Das Schindelholz wird „entsplintet“, da das äußere Splintholz weniger dauerhaft ist als das harte Kernholz. Die wichtigsten Holzarten für Schindeln sind:

  • Lärche: Das Holz ist eines der härtesten Nadelhölzer. Die Lärche wächst in den mittleren und hohen Lagen der Alpen und in den Mittelgebirgen. In Europa werden gespaltene Lärchenholzschindeln seit Jahrhunderten verwendet. Die einheimische Lärche hat eine Dauerhaftigkeitsklasse (DKL) von 3 bis 4, die sibirische Lärche ist mit DKL 3 noch etwas dauerhafter.
  • Eiche: Die Weißeiche ist (im Gegensatz zur Roteiche) dank ihrer Gerbstoffe sehr resistent und das dauerhafteste einheimische Schindelholz. Das Holz ist hart, wird also durch Wind und Wetter wenig abgenutzt. Gespaltene Eichenschindeln können neben der Fassadenbekleidung auch als Dachdeckung genutzt werden.
  • Western Red Cedar (WRC) oder amerikanische Rotzeder: Das Holz ist leicht, zäh und hat eine hohe natürliche Widerstandsfähigkeit gegen Fäulnispilze. WRC ist ein immergrüner Nadelbaum und stammt von der Westküste Nordamerikas. Sie war lange Zeit „die“ Wand- und Dachschindel. Vorteile von WRC sind neben der Witterungsfestigkeit das geringe Gewicht und die Standfestigkeit: das Holz verzieht sich kaum. Dies gilt auch für Yellow Cedar.
  • Yellow Cedar oder Alaska-Cedar: Dieses Holz ist besonders widerstandsfähig gegen Fäulnis. Die helle silbergraue Patina macht diese Holzart beliebt, der weite Transportweg und das relativ geringe Vorkommen machen Yellow Cedar aber im Vergleich teurer.
  • Fichte: Holzschindeln aus Fichte werden traditionell als Wandbekleidung im geschützten Bereich unter einem großen Vordach eingesetzt. Bekanntestes Beispiel: das Schwarzwaldhaus.
  • Weißtanne: Die Eigenschaften und Einsatzmöglichkeiten sind denen der Fichte sehr ähnlich. Tannenholz lässt sich gut spalten, die Herstellung von Schindeln aus diesem Holz hat also eine lange Tradition. Der Vorteil gegenüber der Fichte ist, dass die Tanne keine Harzkanäle hat und deshalb nicht ausharzt. Die Weißtanne wird im Schwarzwald und wieder vermehrt in den mittleren und hohen Lagen der Alpen und der Mittelgebirge angepflanzt, da sie mit ihrem tiefreichenden Wurzelwerk weniger anfällig für Trockenheit und Stürme ist als Fichte.

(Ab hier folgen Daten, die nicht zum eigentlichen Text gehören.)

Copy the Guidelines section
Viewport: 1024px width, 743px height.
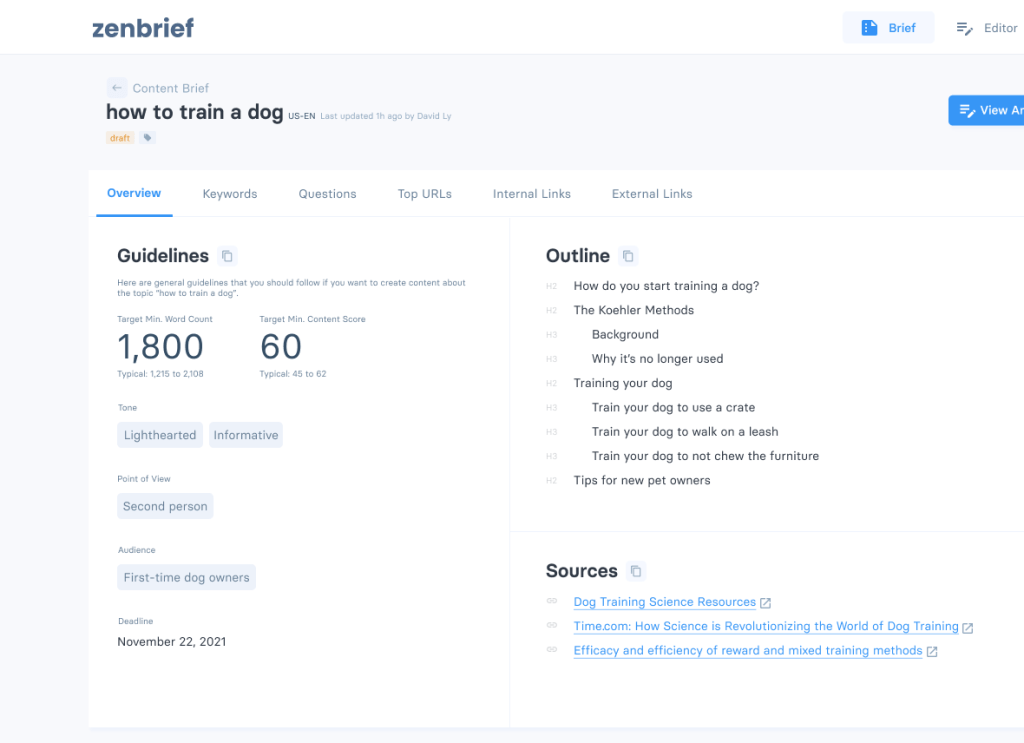[x=227, y=256]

Lebensdauer von Holzschindeln

Je nach Witterung, Gebäudestandort und -art haben die verschiedenen Holzarten ihre jeweiligen Vorteile. Schon ein schützender Baumbestand und die Lage am Gebäude (Dach oder Fassade, Wetter- oder Nordseite) können Auswirkungen auf die durchschnittliche Lebensdauer der Holzschindeln haben. An der Fassade läuft das Regenwasser schnell ab. Wandschindeln sind entsprechend weniger feuchtebeansprucht und deshalb weniger gefährdet für Pilzbefall oder Fäule als Dachschindeln. Denn je nach Dachneigung fließt der Regen dort langsamer ab. Das Holz wird durchfeuchtet, was den Algen- und Moosbesatz fördert und Pilze begünstigt. In diesem Bereich kommen deshalb die von Natur aus fäulnisresistenten und dauerhafteren Schindeln aus Alaska-Cedar, Western Red Cedar, Eiche oder Lärche zum Einsatz.

Vorteile der Holzschindel

Holzschindeln haben für die moderne Architektur viele Vorteile. Die aktuell hohen Ansprüche an Dämmung, Wohnklima und natürliches Bauen werden in vollem Umfang erfüllt. Gebogene, geneigte und wellige Flächen können mit dem Holzschindeln verkleidet werden, was Sir Normann Foster mit der Chesa Futura in Sankt Moritz eindrucksvoll beweist. Doch auch viele Architekten in Deutschland nutzen den nachwachsenden Rohstoff Holz inzwischen für stadtbildprägende Gebäude, wie zum Beispiel für die preisgekrönten Treehouses in Hamburg. Doch auch das kleine Hexenhaus erlebt ein Revival: Viele Kindergärten nutzen Holzschindeln, um verwinkelte Spielparadiese zu schaffen.